There is a class called “VitalFile” in the vitaldb library that can help reading and writing vital files.

  • Description: A class for reading and writing a vital file format.

  • Usage: VitalFile (filepath, tnames)

  • Arguments

    filepath: file path to read.

    tnames: list or comma separated string of ‘device name/track name’ to read

  • Usage Example

vf = VitalFile(‘00001.vital’).to_vital(‘00001_copy.vital’)

vf = VitalFile(‘00001.vital’).to_numpy([‘SNUADC/ART’, ‘Solar8000/ART_SBP’], interval = 1/100)

vf = VitalFile(‘00001.vital’).to_pandas ([‘SNUADC/ART’, ‘Solar8000/ART_SBP’], interval = 1/100)

After reading the vital file with the “VitalFile” object, researchers can use “to_vital” method to save the data as vital file format again, or use “to_numpy” or “to_pandas” methods to get the samples of specific tracks as a numpy array or a pandas DataFrame.

Web-based API

The use of Web-based API and cloud data may facilitate the research. Web-based API is provided for downloading track data and track lists from the endpoint URLs. Data can be accessed by entering the address into a web browser. All data track files are provided in csv format compressed with GZip (a total data volume of 113.2 GB).

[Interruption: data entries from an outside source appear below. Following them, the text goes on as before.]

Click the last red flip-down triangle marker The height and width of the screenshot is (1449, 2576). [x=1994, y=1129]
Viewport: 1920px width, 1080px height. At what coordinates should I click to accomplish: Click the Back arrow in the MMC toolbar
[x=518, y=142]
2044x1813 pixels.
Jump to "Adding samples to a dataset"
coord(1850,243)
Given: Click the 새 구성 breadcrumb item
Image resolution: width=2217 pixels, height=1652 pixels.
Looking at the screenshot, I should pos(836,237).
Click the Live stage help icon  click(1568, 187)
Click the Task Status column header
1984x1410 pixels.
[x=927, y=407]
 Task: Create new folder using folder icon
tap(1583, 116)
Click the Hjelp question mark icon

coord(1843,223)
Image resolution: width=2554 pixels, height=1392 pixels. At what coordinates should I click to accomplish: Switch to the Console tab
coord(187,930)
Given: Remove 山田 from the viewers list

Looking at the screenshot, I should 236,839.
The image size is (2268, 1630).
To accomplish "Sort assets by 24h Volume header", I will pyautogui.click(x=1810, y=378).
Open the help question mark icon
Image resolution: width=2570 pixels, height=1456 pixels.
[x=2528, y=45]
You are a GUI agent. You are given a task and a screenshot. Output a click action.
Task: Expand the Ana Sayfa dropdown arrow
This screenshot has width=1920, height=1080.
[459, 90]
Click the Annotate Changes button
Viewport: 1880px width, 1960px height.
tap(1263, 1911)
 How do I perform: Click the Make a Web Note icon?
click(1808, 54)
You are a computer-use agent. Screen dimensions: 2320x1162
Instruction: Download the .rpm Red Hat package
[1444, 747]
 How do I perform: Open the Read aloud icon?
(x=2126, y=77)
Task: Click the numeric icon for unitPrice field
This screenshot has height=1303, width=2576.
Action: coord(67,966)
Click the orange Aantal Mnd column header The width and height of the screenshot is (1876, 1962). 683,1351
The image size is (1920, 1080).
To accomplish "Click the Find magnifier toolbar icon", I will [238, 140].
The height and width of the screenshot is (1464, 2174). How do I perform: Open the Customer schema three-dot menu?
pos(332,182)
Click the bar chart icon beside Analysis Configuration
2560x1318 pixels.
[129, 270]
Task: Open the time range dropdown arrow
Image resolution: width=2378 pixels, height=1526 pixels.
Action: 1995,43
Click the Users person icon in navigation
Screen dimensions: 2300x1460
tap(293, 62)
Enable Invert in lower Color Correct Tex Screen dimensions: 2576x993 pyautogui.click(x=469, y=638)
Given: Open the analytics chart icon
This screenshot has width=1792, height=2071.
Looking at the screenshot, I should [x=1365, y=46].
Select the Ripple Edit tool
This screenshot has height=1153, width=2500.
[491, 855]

Clinical information, Track list, and Laboratory Result files can be downloaded as csv format. In the track list file, each row consists of a case identifier (caseid), data track name (tname; Device name/Parameter name), and a 40-digit hexadecimal track identifier (tid) that is a unique address for an individual data track. Researchers can download and use the actual data track consisting of Time/Value by entering address information (tid) in the web-based API.

Data tracks are compressed csv files of the time-series data tracks extracted from the original vital files. The data track represents numeric or waveform data and consists of two columns: Time and Value (Fig. 2). The Time column contains the acquisition times of the measurement, and the Value column contains the measured values. In the numeric data track, the missing value rows have been removed, so the data collection time interval may be inconsistent. In the waveform data track, the time column has only three values: start time (0), time interval, and end time. The times of the waveform data track can be calculated in monotonic increments using the time interval value. Unlike the numeric data track, missing values are not removed but left blank in the waveform data track.

Fig. 2
figure 2

Formats of numeric and waveform data tracks (when using web-based API). The data track consists of two columns: Time and Value. In the numeric data track (left figure), the missing value rows are removed. In the waveform data track (right figure), rows with missing values are not removed but left blank. The time in the waveform data track is calculated from the start time and time interval using the monotonic increment function.

The general sequence of research using the Web-based API is as follows.

  • Download the clinical information file and select caseids that satisfy the inclusion/exclusion criteria of research and development.

  • Check the VitalDB API page for the names of the biosignal parameters (tname) needed for the research topic.

  • Download the track list file, check the track identifiers (tids) of the data tracks that match the caseids and tnames, and download the actual track data using the API.

  • Since the data tracks are time-synchronized with the casestart time (0) as the reference point, conduct research by converting multiple track data into an array on the same time axis.